OPINIÃO
23/05/2014 18:21 -03 | Atualizado 26/01/2017 21:36 -02

Decreto de instauração da "Patrulha da Consciência Alheia"

Está decretado que é vetado proferir qualquer juízo fora das normas de consciência emitidas pelo governo central do Brasil.

Está decretado que é vetado proferir qualquer juízo fora das normas de consciência emitidas pelo governo central do Brasil.

Resolve-se que aquele que fizer qualquer crítica ao governo federal e ao partido que o comanda deve também, obrigatoriamente, fazer críticas aos partidos oposicionistas e seus governos, sob risco de sanção que determina que o criticante seja rotulado, etiquetado, carimbado e qualificado como "sabotador da pátria", "contra os pobres", "pequeno burguês" e similares.

Extingue-se a espúria e malfadada liberdade de consciência e manifestação àqueles que discordem desse governo e seus defensores, até que entendam, "di cuore", que os maiores cumes da virtude estão destinados aos seus propugnadores e apoiadores.

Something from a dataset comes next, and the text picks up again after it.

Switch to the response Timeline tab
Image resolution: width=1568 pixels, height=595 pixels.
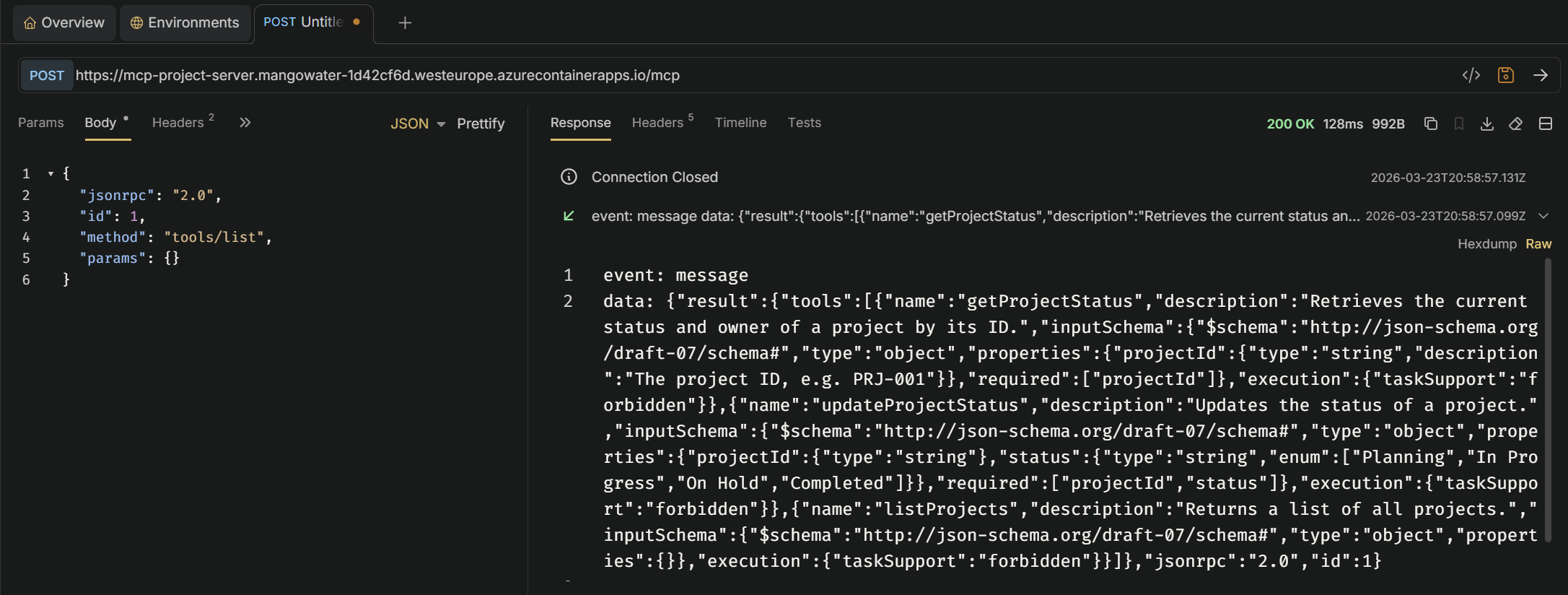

Define-se que avaliar, criticar, asseverar, questionar, desaprovar e maldizer os mais altos postos de comando do Brasil não tem nenhuma e qualquer correspondência à própria consciência do indivíduo e à sua capacidade de refletir e julgar por si só, mas a interesses ocultos que ele mesmo não domina.

Estipula-se que patrocinar, incentivar ou curtir qualquer ideia que seja antagônica aos "valores" do partido que comanda o país fica sob suspeita de heresia política, podendo levar o contraventor ao banimento da igrejinha dos bem-pensantes e virtuosos que sustentam os governantes do país sob a liderança da "grande timoneira" e do nosso Gran Duce.

Fica instituído assim a "Patrulha da Consciência Alheia", que a partir de seus agentes espalhados pelo mundo real e virtual tem como objetivo patrulhar e verificar o grau de discordância com as máximas, preceitos e axiomas da cartilha do Partido-Estado brasileiro.